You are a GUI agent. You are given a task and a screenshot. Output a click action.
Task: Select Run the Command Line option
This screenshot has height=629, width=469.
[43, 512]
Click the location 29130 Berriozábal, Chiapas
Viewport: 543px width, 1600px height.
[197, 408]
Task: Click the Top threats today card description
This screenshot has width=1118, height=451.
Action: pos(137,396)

==

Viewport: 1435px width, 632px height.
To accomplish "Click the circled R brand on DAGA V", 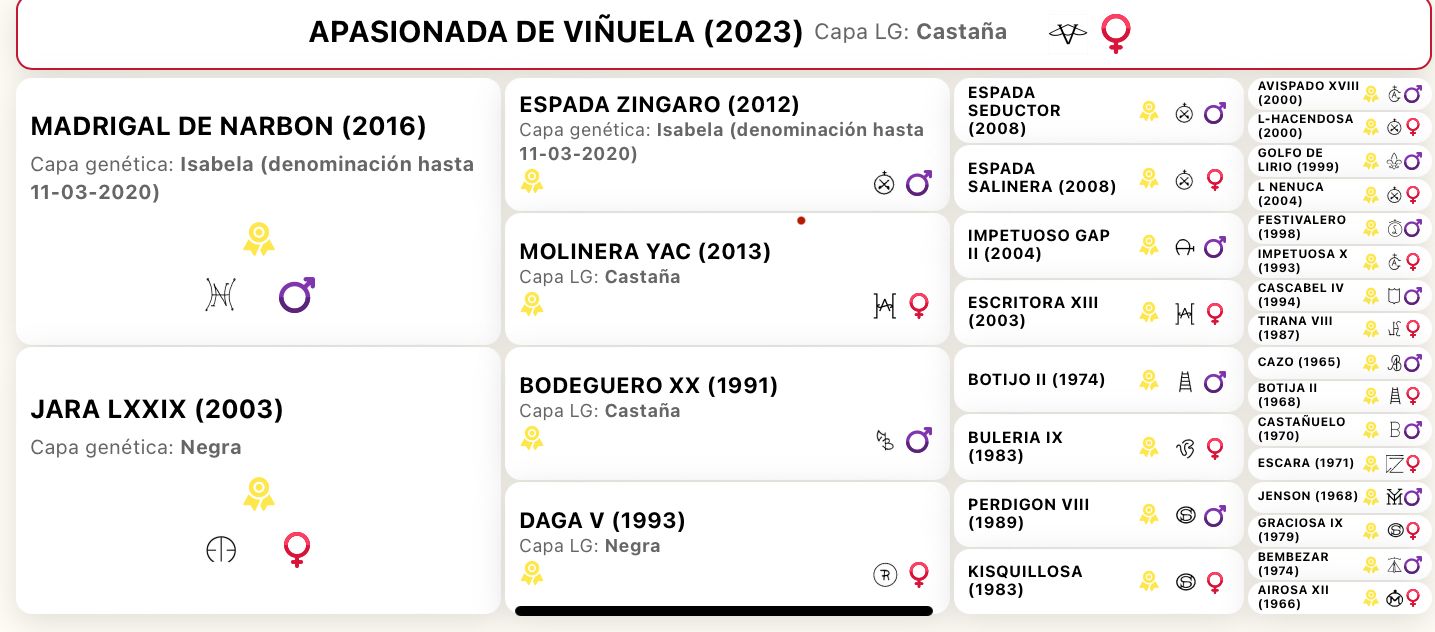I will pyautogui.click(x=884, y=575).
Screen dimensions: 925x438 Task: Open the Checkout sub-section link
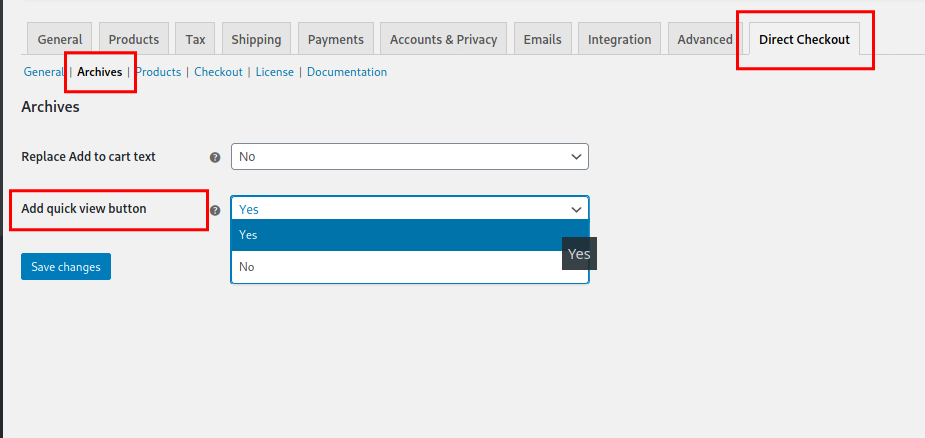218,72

--- What to produce ---
Beginning at the line with "You are a GUI" and stopping after the line with "Task: Click the", please write out every line of the data above exactly and nothing else.

--- Response ---
You are a GUI agent. You are given a task and a screenshot. Output a click action.
Task: Select Run the Command Line option
This screenshot has height=629, width=469.
[43, 512]
Click the location 29130 Berriozábal, Chiapas
Viewport: 543px width, 1600px height.
[197, 408]
Task: Click the Top threats today card description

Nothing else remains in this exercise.